Assignment 1:
In the lookup and caching text, rewrite the passage between "If online clients" and "DESC LIMIT 1.", inclusive, changing "scholar_results.db" to "results_cache.db".
Assignment 2:
According to the lookup and caching text, what is the maximum number of titles a web batch lookup accepts?

Supplied text:
---*---

If online clients fail to import/initialize, runtime degrades automatically to DBLP + cache only.

2.2 CLI Cache Read/Write Semantics

Cache DB is scholar_results.db (UnifiedDatabase):

  • Read path: CacheVerificationStrategy calls search_scholar_by_title(title).
  • SQL is WHERE title LIKE '%{title}%' ORDER BY created_at DESC LIMIT 1.
  • Hit result is still validated by the unified validator, not blindly accepted as VALID.
  • Write path: only writes when final verification is VALID and best_match exists.
  • Dedup rule: unique index UNIQUE(title, authors, year); duplicate writes are ignored by default.

So CLI cache is a result cache (not request cache), and LIKE-based retrieval may introduce near-match risk.

3. Web Lookup Flow and Caching

3.1 Single Lookup (POST /api/search/title)

  1. Normalize title (trim + collapse whitespace).
  2. Verify DB file exists, otherwise 404.
  3. Search strategy:
  4. use indexed search when word index exists;
  5. fallback to brute-force otherwise.
  6. If matched, enrich with publication metadata (year/venue/pub_type).
  7. Record runtime counters and single-search event.

3.2 Batch Lookup (POST /api/search/title/batch)

  1. Normalize + de-duplicate titles (casefold).
  2. Empty list -> 400; over MAX_BATCH_TITLES=200 -> 400.
  3. Process each title in a request-local serial loop (for), writing one batch_items row per title.
  4. Finalize batch_runs summary and counters.

3.3 Web In-Memory Cache Semantics

web_app.py keeps _brute_cache: dict[db_path -> all_titles]:

  • used only for brute-force mode;
  • first load is protected by _brute_cache_lock, then reused;
  • no TTL, no size cap, no active eviction;
  • cache is process-local and lost on process restart.

4. Concurrency Model and Overload Behavior (Wait / Reject / Degrade)

Scenario Constraint Behavior when exceeded Result
CLI batch concurrency asyncio.Semaphore(max_concurrent), default --concurrent=10 wait on semaphore queued tasks continue, no reject
CLI --concurrent value no hard cap in code no automatic reject can amplify IO pressure, limited by downstream systems
Web batch size max 200 titles immediate reject 400 Batch size exceeds limit
Web max_candidates 1..500000 (Pydantic) immediate reject 422
First brute-cache load _brute_cache_lock mutex wait for lock continue after load
Per-request Web batch processing serial for loop no reject path, only longer processing increased latency
Web runtime SQLite contention sqlite timeout=30s + WAL wait for lock first timeout raises exception (typically 500)
CLI online clients unavailable import/init failure automatic degradation DBLP + cache mode continues

Direct answer to the acceptance question:

  • CLI over-concurrency means wait (not forbidden).
  • Web batch-size overflow means forbidden with 400.
  • SQLite lock contention means wait first, then fail on timeout.

5. Validation Constraints and Error Codes

5.1 Web API

  • POST /api/search/title
  • title: minimum length 1; empty yields 422.
  • max_candidates: 1..500000; out-of-range yields 422.
  • POST /api/search/title/batch
  • normalized title list must contain at least 1 title, else 400.
  • normalized list above 200 returns 400.

---*---

Saved data entries:

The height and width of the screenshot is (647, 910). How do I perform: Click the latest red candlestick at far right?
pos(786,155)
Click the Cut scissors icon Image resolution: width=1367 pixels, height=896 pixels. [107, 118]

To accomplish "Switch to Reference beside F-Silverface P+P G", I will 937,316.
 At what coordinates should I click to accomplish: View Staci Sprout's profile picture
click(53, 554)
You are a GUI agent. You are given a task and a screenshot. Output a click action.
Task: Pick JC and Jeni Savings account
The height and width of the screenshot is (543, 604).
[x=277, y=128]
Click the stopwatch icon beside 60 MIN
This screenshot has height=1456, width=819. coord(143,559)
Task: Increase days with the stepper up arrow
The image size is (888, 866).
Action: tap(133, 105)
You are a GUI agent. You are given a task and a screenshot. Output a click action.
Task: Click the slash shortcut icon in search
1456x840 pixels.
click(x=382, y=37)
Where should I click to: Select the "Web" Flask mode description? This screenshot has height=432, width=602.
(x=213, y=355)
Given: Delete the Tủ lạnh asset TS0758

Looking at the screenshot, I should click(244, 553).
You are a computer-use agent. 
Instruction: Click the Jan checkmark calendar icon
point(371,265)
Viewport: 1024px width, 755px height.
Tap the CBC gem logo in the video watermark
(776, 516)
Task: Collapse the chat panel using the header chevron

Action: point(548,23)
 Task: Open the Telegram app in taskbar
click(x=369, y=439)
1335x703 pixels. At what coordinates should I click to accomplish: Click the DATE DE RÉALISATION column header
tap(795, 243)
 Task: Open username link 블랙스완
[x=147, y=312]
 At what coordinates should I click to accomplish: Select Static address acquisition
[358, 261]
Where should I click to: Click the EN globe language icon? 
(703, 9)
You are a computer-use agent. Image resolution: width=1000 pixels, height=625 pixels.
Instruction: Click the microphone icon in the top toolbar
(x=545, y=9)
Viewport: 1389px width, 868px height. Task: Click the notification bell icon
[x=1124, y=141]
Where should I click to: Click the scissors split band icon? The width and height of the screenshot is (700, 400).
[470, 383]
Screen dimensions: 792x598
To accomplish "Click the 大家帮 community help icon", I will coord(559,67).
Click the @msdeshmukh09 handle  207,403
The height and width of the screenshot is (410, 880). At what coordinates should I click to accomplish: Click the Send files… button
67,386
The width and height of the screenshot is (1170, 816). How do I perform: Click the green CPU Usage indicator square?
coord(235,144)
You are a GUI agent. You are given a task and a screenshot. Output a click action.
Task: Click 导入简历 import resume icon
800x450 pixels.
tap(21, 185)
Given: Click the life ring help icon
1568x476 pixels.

---*---

Expected answer 1:
If online clients fail to import/initialize, runtime degrades automatically to DBLP + cache only.

2.2 CLI Cache Read/Write Semantics

Cache DB is results_cache.db (UnifiedDatabase):

  • Read path: CacheVerificationStrategy calls search_scholar_by_title(title).
  • SQL is WHERE title LIKE '%{title}%' ORDER BY created_at DESC LIMIT 1.

Expected answer 2:
200 titles (MAX_BATCH_TITLES=200).